一度は消えた恋ですが、あなたの愛を取り戻しました



三軒ほど先の角を曲がって姿を見せた女学生が、匡たちが車を止めている方向に向かって坂道を登ってきつつある。
彼女は優美なデザインの制服に似合わない、大きなショッピングバッグをふたつも抱えているのだ。

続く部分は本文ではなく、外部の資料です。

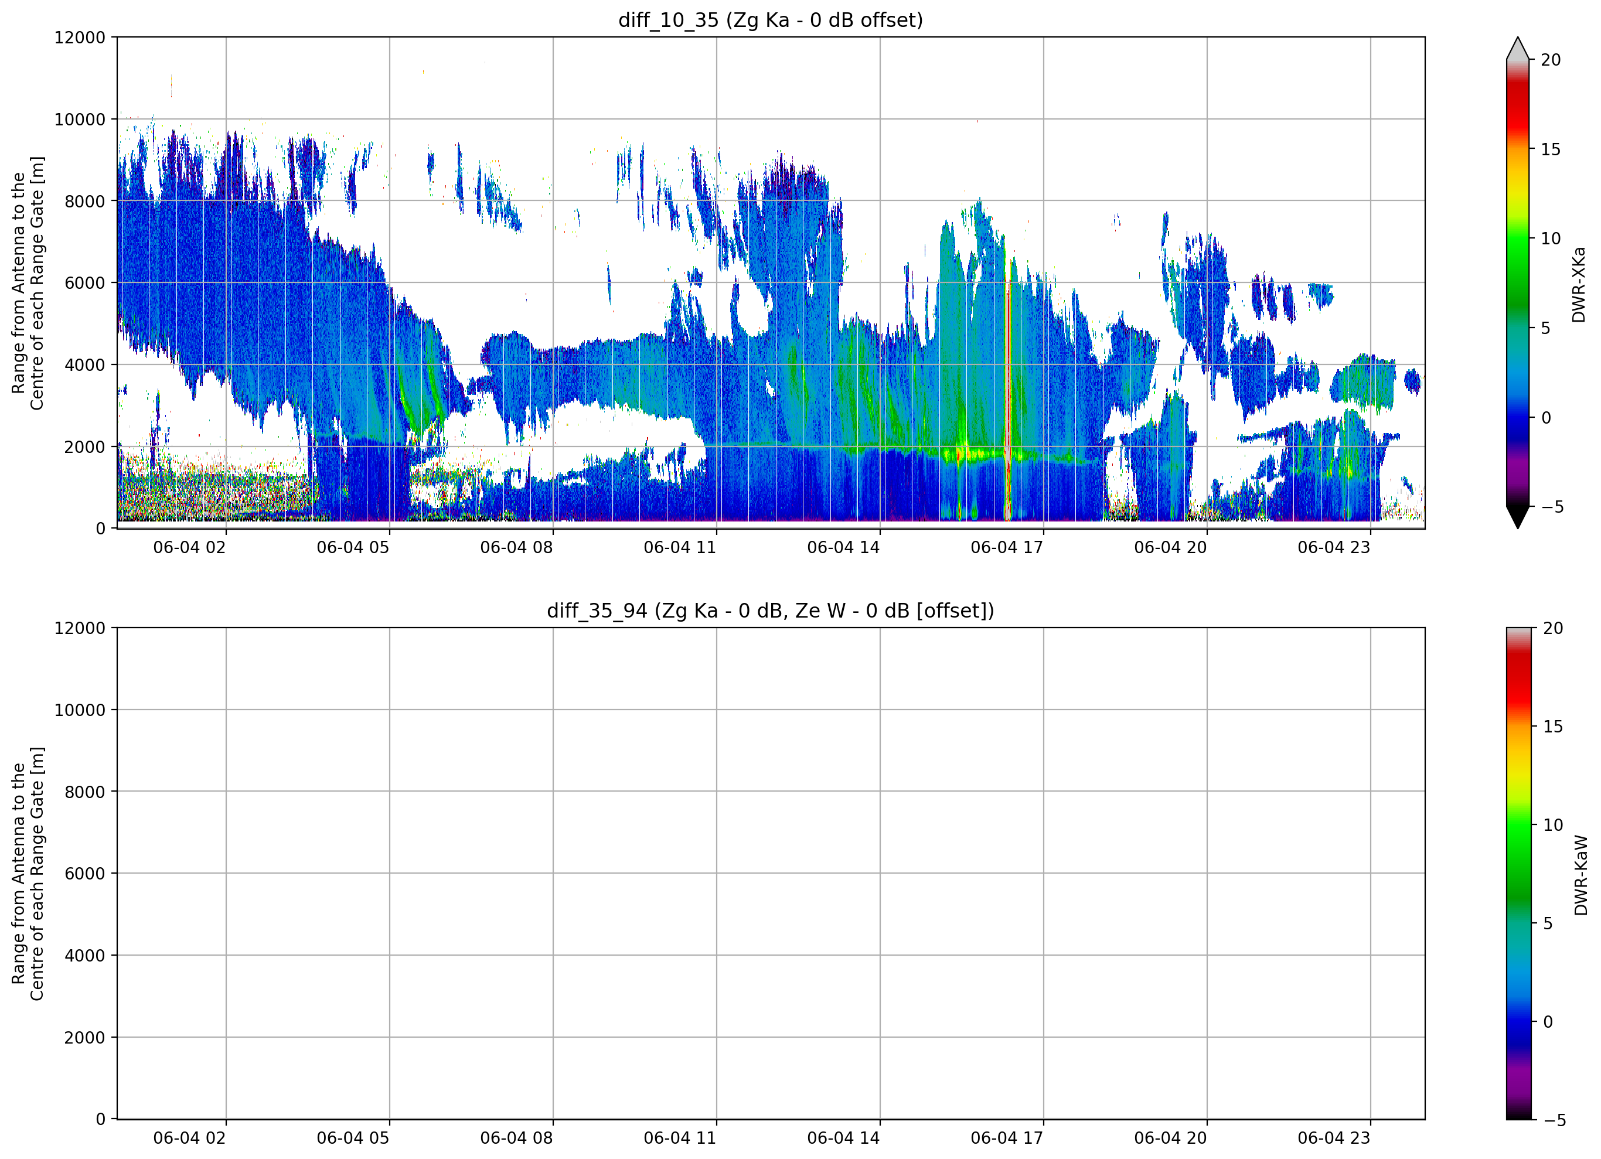
Task: Click the 06-04 08 label under bottom plot
Action: point(516,1138)

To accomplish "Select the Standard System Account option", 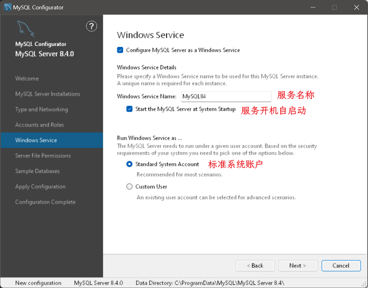I will pos(129,164).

ただ、ひだのスカートから覗く足はスラリとしていて美しい。
黒髪は耳の下あたりで切りそろえていて、ほっそりとした頬から顎のラインがよく見えた。

(ああ、あの子だ)

姿がはっきり見えてきてようやく匡は納得した。
秋に見かけたときより髪は短くなっているが、紗羽に間違いない。
キュッと唇を結んでいるのは荷物が重いせいだろうか。

近所の顔見知りと出会ったのか、小柄な老女と会話している。
彼女が少し微笑んだのが車の中からでもよくわかった。
楽しい話ならよかったと、つい匡は思ってしまった。
調査書だけでも彼女の周りは信じられないくらい劣悪な環境なのだ。

会釈して老女と別れた後、紗羽は屋敷の中に入っていった。

「いきなり訪ねてみますか?」
「さあ、どうするかな」

匡はニヤリと唇を少し歪めて考え始めた。